[Dataset entries]
=-=-=

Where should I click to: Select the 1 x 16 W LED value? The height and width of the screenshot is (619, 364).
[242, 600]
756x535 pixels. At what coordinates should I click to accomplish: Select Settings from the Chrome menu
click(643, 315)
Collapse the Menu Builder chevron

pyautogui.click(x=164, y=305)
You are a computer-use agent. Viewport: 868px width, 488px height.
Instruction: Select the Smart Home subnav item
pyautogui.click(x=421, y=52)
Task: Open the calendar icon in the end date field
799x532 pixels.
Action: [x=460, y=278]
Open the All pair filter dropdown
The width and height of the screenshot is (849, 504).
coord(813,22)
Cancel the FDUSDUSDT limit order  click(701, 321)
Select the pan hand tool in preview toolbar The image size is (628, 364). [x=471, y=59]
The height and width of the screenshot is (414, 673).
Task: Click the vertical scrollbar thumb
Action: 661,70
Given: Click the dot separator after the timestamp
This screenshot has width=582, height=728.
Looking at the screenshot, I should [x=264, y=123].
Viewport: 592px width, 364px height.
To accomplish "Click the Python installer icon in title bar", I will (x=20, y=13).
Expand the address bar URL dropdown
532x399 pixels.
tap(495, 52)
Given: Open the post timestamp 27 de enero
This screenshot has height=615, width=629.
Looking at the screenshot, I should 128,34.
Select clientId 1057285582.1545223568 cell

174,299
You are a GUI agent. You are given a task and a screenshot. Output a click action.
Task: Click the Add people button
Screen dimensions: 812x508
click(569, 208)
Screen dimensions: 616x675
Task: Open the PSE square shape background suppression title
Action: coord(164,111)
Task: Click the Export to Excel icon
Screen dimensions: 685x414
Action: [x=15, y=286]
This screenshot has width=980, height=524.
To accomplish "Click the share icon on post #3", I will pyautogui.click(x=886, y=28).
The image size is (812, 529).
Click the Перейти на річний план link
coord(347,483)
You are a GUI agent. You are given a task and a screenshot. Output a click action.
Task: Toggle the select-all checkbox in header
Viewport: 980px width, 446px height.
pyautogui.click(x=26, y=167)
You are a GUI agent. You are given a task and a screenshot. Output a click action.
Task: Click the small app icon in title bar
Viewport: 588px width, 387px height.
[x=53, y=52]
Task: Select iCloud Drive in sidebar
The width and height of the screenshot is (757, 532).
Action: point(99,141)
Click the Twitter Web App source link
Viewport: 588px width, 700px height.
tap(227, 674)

=-=-=

**TASK GOAL:** Return every line of the entries above that the string "timestamp" appears in.

**RESPONSE BELOW:**
Given: Click the dot separator after the timestamp
Given: Open the post timestamp 27 de enero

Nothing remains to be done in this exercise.